Even as Coinbase markets Upto as a practical remedy to pricing frictions, the broader x402 ecosystem has faced a notable retrenchment in 2026. Dune Analytics data shows that after peaking during a standout week in early November, the network’s activity faded considerably. During the week of November 4–10, x402 processed about 13.7 million transactions — its all-time high for weekly volume — but weekly transaction counts have since fallen below the 1 million mark in early January and continued to slide into the first quarter. By the last week of March, total activity stood at roughly 112,708 transactions, underscoring a sharp deceleration in adoption.

The shift matters for any assessment of agentic AI’s economics. A pricing regime that ties costs more tightly to actual usage could help rebuild demand if buyers and sellers can reliably predict costs for complex AI tasks. It also heightens the importance of on-chain efficiency, instant settlement, and cost transparency as usage grows. While Upto directly targets cost alignment for AI workloads, the broader question remains: will pricing flexibility alone reverse the recent downtrend, or will buyers demand additional incentives—faster settlement, more interoperable primitives, or deeper tooling support for AI agents?

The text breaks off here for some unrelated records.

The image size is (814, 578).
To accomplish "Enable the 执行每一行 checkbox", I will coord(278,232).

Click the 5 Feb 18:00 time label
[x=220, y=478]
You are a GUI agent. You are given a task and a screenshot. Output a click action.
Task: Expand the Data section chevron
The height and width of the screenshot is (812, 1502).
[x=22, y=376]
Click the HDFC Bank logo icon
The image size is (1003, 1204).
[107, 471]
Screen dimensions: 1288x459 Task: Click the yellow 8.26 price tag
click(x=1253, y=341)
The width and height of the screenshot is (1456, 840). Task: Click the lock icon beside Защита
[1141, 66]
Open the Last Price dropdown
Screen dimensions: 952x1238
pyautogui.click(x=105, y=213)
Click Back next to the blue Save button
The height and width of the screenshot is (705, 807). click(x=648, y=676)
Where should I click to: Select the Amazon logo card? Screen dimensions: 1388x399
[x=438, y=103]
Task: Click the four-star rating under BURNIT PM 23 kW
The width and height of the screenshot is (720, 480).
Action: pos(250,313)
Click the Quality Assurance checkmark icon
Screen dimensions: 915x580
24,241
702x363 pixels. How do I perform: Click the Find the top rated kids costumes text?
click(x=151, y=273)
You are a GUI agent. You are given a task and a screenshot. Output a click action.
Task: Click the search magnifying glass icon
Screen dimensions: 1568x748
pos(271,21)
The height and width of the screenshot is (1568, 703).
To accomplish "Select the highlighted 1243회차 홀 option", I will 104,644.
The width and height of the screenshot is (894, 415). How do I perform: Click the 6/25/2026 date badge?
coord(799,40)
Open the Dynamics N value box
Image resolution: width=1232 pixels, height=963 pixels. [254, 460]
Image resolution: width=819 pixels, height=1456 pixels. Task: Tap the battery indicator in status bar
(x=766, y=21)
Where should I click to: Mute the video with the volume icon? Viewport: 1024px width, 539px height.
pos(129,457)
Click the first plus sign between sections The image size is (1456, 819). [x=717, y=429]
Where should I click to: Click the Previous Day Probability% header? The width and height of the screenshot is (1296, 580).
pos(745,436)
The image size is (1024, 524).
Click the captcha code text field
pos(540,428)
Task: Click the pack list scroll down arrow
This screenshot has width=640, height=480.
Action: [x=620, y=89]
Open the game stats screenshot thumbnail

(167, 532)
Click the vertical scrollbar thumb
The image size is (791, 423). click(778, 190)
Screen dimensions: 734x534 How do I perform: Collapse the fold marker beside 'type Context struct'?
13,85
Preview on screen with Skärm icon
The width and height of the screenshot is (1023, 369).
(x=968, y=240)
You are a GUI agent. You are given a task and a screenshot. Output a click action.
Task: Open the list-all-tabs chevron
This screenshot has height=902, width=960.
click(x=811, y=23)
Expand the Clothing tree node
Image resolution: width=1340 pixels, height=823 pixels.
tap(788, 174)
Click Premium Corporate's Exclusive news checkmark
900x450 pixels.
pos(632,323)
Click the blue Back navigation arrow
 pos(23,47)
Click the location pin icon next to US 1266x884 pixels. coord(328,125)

Governance and industry backing: Linux Foundation and big-tech stake

In a significant governance development, the x402 protocol’s ownership was moved to the nonprofit Linux Foundation earlier this month. The shift signals an emphasis on open governance and standardization as AI agentic services expand. The ecosystem is already backed by a coalition of large technology companies that hold stakes in the protocol through the x402 Foundation, including Google, Microsoft, and Amazon Web Services. This collective involvement reflects industry-wide interest in creating interoperable payment rails that can scale with AI agent usage.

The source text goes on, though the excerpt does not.